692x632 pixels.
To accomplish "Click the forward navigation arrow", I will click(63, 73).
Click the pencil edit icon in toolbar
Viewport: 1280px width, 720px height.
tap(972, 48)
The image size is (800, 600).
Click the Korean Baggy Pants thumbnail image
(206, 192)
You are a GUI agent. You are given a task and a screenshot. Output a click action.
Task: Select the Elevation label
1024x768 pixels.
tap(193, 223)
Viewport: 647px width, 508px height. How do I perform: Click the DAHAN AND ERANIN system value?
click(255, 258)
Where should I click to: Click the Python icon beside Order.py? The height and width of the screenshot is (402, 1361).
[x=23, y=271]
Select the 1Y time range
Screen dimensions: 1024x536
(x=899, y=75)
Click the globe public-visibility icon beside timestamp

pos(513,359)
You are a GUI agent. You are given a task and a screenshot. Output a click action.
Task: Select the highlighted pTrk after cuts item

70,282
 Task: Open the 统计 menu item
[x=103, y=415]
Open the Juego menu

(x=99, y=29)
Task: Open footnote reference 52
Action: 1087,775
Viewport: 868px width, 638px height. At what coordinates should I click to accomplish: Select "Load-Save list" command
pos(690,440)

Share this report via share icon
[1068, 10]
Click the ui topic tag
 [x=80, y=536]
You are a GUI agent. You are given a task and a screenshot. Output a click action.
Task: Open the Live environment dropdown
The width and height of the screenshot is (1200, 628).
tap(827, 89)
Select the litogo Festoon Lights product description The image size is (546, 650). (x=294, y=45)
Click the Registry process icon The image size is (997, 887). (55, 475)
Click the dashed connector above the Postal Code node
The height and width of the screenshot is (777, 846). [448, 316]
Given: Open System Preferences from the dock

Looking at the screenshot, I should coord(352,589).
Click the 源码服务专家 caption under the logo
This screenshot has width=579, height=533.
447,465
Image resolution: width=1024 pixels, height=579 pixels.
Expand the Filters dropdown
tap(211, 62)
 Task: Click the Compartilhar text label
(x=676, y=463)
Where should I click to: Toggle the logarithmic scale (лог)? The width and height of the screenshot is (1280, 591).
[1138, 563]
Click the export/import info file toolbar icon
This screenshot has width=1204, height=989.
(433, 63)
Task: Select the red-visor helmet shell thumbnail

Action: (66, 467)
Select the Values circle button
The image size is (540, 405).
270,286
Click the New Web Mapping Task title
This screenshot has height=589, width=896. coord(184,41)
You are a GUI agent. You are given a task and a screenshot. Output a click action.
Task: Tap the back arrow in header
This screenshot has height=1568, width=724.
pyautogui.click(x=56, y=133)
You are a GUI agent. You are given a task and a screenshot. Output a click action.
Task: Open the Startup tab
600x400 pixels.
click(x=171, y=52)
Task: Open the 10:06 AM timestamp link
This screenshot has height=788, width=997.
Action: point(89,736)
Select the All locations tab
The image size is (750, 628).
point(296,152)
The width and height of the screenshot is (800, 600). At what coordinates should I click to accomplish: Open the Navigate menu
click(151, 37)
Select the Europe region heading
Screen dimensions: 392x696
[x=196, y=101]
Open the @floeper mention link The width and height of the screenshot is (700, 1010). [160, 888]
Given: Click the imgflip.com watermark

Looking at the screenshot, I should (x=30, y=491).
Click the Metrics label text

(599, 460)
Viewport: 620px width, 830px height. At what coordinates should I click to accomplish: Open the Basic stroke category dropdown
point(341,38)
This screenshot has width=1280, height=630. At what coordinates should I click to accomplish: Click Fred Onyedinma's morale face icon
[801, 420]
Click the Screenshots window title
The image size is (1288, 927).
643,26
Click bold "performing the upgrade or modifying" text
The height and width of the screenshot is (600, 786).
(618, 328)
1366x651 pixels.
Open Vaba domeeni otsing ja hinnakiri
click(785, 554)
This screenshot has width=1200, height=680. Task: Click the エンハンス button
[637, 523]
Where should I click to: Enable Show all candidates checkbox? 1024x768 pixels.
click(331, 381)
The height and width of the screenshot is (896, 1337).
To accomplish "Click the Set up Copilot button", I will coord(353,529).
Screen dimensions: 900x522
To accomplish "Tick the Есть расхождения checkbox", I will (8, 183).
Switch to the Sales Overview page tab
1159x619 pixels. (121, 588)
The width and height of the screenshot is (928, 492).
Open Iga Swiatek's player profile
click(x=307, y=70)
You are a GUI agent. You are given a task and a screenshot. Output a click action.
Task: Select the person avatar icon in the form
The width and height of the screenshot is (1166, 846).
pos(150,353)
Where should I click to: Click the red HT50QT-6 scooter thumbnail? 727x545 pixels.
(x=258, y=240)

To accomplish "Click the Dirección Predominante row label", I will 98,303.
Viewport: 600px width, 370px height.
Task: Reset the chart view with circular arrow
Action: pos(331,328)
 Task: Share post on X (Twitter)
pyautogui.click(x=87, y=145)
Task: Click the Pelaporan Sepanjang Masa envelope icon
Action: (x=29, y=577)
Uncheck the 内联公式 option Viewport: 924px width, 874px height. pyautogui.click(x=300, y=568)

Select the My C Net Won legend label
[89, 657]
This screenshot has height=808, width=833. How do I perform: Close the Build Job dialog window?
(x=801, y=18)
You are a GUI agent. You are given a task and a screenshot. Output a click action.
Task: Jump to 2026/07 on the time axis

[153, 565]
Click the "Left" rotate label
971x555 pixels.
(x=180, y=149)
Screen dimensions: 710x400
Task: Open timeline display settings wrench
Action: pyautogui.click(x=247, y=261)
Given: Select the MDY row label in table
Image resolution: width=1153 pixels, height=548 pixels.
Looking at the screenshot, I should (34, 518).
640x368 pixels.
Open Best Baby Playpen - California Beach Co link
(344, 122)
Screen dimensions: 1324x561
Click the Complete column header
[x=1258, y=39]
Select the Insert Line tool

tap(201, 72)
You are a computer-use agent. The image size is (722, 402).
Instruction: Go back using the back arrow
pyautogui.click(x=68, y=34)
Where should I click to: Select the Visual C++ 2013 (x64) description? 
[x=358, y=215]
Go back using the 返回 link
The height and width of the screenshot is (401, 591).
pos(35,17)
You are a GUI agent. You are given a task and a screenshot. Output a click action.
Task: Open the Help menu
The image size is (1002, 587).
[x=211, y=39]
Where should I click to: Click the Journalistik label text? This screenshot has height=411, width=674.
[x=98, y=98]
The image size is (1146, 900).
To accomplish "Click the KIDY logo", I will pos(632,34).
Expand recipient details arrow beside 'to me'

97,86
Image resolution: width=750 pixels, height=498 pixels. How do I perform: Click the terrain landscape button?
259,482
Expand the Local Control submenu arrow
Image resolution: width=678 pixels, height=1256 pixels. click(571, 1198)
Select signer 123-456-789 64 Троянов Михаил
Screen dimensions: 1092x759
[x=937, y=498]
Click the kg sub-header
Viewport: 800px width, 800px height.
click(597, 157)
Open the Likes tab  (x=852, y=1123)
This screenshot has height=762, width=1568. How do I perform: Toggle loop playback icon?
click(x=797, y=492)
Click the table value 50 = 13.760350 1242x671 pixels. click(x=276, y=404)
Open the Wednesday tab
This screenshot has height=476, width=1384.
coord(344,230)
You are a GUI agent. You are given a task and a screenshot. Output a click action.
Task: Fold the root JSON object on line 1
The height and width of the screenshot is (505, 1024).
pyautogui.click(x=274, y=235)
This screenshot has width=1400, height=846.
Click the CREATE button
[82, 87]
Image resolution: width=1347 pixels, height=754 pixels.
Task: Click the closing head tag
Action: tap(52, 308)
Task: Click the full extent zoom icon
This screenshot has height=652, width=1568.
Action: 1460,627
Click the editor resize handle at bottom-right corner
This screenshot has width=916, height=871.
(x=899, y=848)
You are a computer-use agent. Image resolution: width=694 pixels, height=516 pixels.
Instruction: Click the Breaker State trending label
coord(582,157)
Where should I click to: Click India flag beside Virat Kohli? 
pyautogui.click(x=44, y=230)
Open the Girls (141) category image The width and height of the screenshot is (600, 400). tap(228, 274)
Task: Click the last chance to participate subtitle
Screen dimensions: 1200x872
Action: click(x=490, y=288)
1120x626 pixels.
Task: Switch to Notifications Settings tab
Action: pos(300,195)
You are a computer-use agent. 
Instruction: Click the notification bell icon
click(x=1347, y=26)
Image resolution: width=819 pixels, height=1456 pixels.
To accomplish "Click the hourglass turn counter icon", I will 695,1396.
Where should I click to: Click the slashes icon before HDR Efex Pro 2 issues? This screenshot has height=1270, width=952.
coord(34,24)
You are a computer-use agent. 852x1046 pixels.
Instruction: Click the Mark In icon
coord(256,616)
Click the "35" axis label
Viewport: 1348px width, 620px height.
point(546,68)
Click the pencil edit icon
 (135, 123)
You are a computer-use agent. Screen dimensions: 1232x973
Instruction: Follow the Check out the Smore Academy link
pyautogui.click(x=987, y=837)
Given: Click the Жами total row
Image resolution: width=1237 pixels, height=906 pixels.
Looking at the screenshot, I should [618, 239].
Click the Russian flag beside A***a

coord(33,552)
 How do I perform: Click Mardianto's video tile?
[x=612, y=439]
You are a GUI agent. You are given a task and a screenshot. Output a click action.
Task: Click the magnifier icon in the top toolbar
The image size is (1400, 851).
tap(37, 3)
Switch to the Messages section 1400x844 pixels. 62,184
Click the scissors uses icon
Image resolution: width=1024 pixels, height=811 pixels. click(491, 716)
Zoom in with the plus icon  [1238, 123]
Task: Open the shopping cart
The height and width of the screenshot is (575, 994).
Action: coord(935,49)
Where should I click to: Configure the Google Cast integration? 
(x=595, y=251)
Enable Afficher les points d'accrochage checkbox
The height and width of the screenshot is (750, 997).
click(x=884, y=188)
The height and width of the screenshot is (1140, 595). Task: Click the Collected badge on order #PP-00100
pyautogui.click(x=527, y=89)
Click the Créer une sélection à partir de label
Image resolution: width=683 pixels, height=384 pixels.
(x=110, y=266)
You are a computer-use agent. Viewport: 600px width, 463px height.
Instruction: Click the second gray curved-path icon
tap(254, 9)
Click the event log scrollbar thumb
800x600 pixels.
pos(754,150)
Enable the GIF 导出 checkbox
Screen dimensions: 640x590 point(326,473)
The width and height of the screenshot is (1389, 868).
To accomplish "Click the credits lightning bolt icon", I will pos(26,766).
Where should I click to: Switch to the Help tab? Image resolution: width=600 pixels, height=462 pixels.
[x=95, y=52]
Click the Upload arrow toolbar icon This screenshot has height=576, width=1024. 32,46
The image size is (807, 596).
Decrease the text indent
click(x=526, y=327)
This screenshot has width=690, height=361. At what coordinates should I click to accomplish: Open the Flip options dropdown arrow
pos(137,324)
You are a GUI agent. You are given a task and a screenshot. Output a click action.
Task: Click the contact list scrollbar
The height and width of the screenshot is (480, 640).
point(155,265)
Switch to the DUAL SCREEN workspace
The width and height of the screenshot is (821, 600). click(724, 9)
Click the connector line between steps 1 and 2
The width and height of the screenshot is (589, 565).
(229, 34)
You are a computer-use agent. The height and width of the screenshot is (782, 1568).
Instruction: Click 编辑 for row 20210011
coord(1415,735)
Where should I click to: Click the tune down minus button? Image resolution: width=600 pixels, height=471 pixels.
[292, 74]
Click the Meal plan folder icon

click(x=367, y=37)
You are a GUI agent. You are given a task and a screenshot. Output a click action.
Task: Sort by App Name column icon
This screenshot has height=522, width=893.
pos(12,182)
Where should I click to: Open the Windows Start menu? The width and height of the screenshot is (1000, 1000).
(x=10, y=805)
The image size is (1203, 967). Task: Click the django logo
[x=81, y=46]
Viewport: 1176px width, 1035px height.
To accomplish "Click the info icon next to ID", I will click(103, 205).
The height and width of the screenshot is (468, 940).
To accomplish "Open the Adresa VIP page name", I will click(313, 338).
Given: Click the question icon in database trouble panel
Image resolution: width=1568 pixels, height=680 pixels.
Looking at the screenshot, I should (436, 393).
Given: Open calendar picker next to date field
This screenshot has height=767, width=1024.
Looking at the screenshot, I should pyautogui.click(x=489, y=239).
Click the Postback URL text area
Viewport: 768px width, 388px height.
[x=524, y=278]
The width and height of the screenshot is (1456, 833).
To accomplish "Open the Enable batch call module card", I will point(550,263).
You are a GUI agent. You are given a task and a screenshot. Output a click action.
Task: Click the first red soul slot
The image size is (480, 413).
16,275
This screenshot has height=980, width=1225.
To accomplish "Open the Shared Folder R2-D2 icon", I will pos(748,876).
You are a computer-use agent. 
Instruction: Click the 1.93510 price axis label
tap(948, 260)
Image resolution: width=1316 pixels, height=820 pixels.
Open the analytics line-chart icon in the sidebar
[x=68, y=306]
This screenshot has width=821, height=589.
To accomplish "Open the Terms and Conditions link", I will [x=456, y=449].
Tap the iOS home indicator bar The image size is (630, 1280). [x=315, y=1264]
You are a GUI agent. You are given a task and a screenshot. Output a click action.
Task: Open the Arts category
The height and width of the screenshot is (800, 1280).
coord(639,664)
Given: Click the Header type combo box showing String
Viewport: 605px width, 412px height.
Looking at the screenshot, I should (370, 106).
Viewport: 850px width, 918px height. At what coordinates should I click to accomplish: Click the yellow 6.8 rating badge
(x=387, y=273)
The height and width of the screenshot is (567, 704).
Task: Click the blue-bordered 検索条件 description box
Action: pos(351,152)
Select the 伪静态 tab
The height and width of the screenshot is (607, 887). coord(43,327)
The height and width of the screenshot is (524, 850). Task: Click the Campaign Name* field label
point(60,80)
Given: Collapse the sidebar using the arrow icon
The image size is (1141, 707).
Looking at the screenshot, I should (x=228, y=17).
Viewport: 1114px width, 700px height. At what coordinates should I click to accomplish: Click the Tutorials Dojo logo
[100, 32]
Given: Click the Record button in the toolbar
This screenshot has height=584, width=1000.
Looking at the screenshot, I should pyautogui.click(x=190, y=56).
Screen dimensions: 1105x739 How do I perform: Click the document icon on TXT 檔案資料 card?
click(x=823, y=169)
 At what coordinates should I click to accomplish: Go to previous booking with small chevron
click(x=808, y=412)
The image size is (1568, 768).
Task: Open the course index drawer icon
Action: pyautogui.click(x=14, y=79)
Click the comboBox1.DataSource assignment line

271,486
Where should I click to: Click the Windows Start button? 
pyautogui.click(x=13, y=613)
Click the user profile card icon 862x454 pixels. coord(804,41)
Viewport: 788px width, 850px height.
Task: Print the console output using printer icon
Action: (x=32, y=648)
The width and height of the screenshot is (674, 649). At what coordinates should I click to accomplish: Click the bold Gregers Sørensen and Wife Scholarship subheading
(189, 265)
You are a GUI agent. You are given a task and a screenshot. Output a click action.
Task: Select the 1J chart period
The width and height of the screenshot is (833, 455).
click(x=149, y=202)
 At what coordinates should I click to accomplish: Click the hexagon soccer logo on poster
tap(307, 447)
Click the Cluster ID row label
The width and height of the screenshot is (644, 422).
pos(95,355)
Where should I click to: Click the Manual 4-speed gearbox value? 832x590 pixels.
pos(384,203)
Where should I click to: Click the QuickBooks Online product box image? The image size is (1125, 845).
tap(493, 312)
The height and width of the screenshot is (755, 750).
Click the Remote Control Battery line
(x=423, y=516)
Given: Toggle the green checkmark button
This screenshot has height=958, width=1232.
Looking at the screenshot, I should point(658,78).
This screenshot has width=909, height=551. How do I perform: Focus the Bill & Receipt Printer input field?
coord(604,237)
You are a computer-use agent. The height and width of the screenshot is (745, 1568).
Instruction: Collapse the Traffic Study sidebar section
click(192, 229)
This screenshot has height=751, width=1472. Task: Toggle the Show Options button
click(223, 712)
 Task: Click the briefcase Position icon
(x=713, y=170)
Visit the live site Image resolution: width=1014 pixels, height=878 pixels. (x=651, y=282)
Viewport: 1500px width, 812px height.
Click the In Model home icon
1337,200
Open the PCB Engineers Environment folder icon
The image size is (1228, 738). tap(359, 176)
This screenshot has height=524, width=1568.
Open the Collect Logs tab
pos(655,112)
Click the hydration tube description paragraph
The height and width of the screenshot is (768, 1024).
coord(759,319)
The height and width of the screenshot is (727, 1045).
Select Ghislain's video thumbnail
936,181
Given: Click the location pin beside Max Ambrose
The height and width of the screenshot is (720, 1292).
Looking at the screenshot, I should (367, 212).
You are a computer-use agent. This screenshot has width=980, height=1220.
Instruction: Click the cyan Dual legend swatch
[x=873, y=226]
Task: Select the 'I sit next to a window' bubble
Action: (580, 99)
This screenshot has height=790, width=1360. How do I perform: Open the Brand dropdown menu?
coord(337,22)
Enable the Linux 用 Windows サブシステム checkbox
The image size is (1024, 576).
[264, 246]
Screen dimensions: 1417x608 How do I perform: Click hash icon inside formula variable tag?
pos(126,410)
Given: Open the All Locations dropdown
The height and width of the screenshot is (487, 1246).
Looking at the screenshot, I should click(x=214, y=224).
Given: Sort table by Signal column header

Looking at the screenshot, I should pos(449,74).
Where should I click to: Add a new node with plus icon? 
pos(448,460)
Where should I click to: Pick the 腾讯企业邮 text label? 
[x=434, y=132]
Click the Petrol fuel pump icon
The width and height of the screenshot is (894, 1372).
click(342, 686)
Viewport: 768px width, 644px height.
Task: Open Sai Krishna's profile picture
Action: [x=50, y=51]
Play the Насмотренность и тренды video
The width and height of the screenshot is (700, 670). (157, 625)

-=-=-

Report back every line of the entries in which "computer" occurs.

» Your response:
You are a computer-use agent. The image size is (722, 402).
You are a computer-use agent. Image resolution: width=694 pixels, height=516 pixels.
You are a computer-use agent. 
You are a computer-use agent. 852x1046 pixels.
You are a computer-use agent. Screen dimensions: 1232x973
You are a computer-use agent. Viewport: 600px width, 463px height.
You are a computer-use agent. The height and width of the screenshot is (782, 1568).
You are a computer-use agent. 
You are a computer-use agent. The height and width of the screenshot is (745, 1568).
You are a computer-use agent. This screenshot has width=980, height=1220.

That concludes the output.